Chicagoland

Keeping children, youth safe in the time of COVID-19

By Joyce Duriga | Editor
Wednesday, September 2, 2020

Mary Jane Doerr, director of the Office for the Protection of Children and Youth, records a reading during a taping of the annual Prevent Child Abuse Prayer Service and Pinwheel Planting on May 26, 2020, at the Healing Garden, 1080 W. Roosevelt Road. (Karen Callaway/Chicago Catholic)

Soon after parishes and schools shut down in March, staff and administrators started reaching out to the archdiocese’s Office for Protection of Children and Youth about how to best keep children safe in this new environment, said Mary Jane Doerr, the office’s director.

“People want to do the right thing. They want to help. They want to protect children,” she said. “They were asking the questions, ‘What do we do?’ ‘How do we do this?’”

The office received so many inquiries that it developed a one-page flier titled “Safe Environment principles: Being safe in the time of COVID-19,” reiterating key points in the archdiocese’s plan of how to best protect children.

“That plan doesn’t really change with the circumstances,” Doerr said. “The principles remain the same and they are the principles we learned way back when everybody took the Protecting God’s Children training program. Caring adults can prevent child sexual abuse if they know what to look for and they respond.”

Those five principles are: know the warning signs; control access to children; monitor activity; be aware of the behavior of children/youth; and communicate.

Doerr offered some tips for those working virtually with children and youth during this time.

“The warning signs may present themselves a little differently” during the pandemic, Doerr explained.

For example, an adult emotionally manipulating children is one warning sign that the teacher or volunteer should speak up.

“I think the hardest thing we do is to reassure people is that when you question something, you’re right. You know what is the standard and what is not being done. Don’t question yourself, question them,” Doerr said.

One way the archdiocese is controlling access to children is by requiring teachers and staff to only interact with parents and children using their official archdiocesan email addresses. It’s a way for parents and children to know who those people are and that they are legitimately with the archdiocese.

Teachers and ministers should also be aware of signs of domestic abuse while they are working with children and youth remotely, Doerr said.

All staff and volunteers in the Archdiocese of Chicago have taken the Protecting God’s Children training and know that when someone raises a concern, it is something that should be looked into, she said.

“This is the hardest thing for people to do. Always, always, always communicate your concern,” Doerr said. “It’s not tattling.”

If a person is unsure of what to do, Doerr said to put the child at the center and make the decision that is best for the child.

“If I say that to somebody, they immediately know the right answer,” she said. “We need to assure our people that we want to know their concerns.”

When schools and parishes shut down, the Protecting God’s Children training program went online so all new employees and volunteers continue to be trained. Schools also have continued their safe environment lessons for students.

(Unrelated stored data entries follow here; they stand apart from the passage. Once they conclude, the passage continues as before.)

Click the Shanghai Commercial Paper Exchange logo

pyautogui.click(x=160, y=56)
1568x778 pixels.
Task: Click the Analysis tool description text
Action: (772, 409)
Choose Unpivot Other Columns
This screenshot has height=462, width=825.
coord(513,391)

The archdiocese’s work with victim-survivors has also continued during the pandemic. Shortly after the shutdown, Thomas Tharayil, director of the Office of Assistance Ministry, reached out to adult victim-survivors to see how they were doing.

“What I started to hear from folks was they were lonely. They were just isolated,” he said.

The idea of creating an online gathering space for survivors who wanted to engage with other survivors formed in his mind. Tharayil had created similar in-person groups or interactions in the past.

This time, he set up a virtual group with survivors not just in the archdiocese but in neighboring communities and states.

“I just followed a very simple structure that I followed in the past, which tells you how long the meeting will go, lays out some ground rules to keep the meeting safe and allows for a chance for everyone to speak,” he said. “The meeting seemed to go over well and enough said they wanted to do it again.”

Tharayil committed to facilitating the meetings for 12 weeks, with the goal of having survivors take them over. After just a few weeks, he partnered with Jim Richter, a Chicago native and victim-survivor who lives in Minneapolis, who before the pandemic led monthly, in-person groups at Holy Family Church on Roosevelt Road. Now the groups are solely run by survivors.

The virtual groups are reaching more people who wouldn’t come to Chicago for the monthly group or for the annual healing Mass the archdiocese holds at Holy Family, he said.

This is just one part of the work Tharayil’s office does to help victim survivors.

“It’s important because they’ve come forward and said this happened and ask, ‘Is there a place for us in the church?’” he said, adding that part of the price they paid for being abused was a loss of their faith or not knowing where they belonged because it is difficult for them to be in a church at all, for example.

“For a lot of the victims that we work with, they want a space where they can say, ‘Look, I’m a victim-survivor of clergy sexual abuse. That is part of my story but I’m also a Catholic and my faith is important to me,’” Tharayil said.

They want to be able to participate in the church and not hide what happened to them. Many of them also want to use what happened to them to raise awareness of the issue and help protect children from going through what they did.

“That’s one of the things our office can do, and why we connect victim-survivors,” Tharayil said. “It’s so they are not alone in that process of trying to integrate their story.”